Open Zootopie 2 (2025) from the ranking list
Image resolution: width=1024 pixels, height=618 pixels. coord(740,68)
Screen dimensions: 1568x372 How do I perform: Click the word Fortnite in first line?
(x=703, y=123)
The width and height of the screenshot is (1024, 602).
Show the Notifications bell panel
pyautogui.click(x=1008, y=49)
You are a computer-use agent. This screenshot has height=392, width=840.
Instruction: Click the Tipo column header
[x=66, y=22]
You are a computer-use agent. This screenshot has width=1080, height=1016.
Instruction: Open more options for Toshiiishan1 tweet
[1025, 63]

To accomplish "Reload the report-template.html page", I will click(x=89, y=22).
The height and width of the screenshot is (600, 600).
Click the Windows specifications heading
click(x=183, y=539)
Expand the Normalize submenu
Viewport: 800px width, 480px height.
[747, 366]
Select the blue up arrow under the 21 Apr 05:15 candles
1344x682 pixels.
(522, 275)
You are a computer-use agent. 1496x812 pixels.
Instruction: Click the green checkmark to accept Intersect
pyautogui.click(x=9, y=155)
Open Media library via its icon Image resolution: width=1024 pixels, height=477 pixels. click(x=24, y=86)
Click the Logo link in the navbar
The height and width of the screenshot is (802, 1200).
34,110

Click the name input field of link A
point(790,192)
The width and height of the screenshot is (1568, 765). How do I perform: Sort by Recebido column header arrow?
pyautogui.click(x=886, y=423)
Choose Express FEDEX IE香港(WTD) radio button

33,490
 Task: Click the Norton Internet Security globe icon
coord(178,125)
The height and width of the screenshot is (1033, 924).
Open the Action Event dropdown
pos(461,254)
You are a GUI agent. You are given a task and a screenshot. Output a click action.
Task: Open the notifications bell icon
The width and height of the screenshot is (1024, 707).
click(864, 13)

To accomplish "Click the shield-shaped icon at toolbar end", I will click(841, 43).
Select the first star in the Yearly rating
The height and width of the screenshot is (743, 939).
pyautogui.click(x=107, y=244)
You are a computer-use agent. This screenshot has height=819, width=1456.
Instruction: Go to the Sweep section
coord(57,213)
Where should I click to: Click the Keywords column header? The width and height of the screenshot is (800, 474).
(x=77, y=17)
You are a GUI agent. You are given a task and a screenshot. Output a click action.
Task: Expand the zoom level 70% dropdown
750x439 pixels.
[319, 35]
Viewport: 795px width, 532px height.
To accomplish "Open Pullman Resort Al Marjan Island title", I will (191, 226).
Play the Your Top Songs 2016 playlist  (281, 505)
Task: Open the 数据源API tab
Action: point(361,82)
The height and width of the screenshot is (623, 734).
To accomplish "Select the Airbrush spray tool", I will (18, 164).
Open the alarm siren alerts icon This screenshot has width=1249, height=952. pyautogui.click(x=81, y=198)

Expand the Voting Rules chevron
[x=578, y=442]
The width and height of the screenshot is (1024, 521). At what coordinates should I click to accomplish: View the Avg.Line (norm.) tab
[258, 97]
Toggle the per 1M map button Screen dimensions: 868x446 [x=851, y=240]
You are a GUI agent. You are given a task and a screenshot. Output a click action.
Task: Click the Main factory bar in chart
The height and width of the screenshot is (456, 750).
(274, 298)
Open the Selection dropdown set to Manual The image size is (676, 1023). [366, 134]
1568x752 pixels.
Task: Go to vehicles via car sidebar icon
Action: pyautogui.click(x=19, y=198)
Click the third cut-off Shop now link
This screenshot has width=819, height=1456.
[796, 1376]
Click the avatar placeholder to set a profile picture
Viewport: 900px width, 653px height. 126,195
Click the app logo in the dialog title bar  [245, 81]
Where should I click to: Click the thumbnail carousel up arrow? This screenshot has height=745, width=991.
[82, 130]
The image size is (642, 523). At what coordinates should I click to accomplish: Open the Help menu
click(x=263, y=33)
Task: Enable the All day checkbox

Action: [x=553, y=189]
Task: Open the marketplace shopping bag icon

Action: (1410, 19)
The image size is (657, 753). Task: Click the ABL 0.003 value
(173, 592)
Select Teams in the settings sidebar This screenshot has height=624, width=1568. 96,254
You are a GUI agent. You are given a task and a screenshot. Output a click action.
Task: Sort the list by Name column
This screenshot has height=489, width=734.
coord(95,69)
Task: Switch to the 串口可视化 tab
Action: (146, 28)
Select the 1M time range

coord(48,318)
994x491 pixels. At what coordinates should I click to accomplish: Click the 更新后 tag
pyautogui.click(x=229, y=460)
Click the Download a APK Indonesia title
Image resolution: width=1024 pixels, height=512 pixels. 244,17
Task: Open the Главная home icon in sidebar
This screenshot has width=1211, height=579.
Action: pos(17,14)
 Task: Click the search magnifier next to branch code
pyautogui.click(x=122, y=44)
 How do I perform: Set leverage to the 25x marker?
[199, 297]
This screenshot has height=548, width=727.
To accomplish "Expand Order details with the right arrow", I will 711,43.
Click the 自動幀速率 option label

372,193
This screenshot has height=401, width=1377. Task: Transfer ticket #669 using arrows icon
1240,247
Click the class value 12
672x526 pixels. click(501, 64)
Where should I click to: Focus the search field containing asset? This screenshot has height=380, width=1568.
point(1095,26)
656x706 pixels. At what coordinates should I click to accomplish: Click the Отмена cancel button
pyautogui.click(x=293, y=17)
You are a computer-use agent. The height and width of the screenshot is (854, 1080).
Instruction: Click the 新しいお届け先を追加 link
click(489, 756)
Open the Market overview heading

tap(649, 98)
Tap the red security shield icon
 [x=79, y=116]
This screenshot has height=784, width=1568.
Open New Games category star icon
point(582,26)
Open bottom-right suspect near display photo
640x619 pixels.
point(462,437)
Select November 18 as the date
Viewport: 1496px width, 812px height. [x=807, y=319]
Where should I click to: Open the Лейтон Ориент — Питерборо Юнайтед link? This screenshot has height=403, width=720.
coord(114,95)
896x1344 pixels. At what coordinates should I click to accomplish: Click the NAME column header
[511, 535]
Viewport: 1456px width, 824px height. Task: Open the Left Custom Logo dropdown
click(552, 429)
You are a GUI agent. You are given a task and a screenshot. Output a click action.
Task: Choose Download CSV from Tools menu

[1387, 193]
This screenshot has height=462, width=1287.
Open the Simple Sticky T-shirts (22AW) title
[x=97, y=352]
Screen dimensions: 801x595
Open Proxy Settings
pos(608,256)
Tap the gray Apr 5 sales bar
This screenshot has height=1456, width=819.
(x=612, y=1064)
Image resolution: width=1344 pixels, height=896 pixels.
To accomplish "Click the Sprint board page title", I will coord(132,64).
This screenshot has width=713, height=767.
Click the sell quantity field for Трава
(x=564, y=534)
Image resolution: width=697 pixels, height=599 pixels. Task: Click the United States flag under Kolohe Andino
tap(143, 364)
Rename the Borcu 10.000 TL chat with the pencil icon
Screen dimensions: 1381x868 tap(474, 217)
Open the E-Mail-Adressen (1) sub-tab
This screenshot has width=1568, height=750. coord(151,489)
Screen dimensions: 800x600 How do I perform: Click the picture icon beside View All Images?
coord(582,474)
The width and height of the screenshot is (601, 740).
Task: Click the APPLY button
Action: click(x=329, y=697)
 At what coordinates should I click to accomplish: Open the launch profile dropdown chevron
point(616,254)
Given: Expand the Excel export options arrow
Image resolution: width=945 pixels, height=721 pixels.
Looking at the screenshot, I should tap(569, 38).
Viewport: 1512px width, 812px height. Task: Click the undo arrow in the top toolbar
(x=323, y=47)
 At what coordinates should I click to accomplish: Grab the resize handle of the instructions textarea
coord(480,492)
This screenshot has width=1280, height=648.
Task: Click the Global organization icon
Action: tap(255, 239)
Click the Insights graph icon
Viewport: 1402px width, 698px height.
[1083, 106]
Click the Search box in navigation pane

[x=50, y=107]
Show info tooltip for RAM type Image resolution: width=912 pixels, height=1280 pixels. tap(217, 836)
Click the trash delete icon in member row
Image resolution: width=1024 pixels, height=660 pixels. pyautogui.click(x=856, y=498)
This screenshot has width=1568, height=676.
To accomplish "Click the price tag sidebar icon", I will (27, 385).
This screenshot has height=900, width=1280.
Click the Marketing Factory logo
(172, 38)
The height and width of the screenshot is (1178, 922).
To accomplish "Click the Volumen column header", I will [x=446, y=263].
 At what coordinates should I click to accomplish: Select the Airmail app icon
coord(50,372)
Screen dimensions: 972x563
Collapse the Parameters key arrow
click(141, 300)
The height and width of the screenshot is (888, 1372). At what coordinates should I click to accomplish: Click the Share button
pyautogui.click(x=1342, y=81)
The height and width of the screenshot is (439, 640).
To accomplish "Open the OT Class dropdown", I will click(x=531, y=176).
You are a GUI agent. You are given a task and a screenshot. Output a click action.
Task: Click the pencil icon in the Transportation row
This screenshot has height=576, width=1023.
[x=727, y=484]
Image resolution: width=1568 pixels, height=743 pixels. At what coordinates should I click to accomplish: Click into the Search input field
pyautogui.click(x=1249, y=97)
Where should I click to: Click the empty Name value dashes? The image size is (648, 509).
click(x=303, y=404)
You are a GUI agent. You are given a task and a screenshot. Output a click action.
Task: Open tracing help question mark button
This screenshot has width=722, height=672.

### [Task instructions]
Once you have located every line with the word "page" in the material above, list those lines.

### [Answer section]
To accomplish "Reload the report-template.html page", I will click(x=89, y=22).
To accomplish "Click the Sprint board page title", I will coord(132,64).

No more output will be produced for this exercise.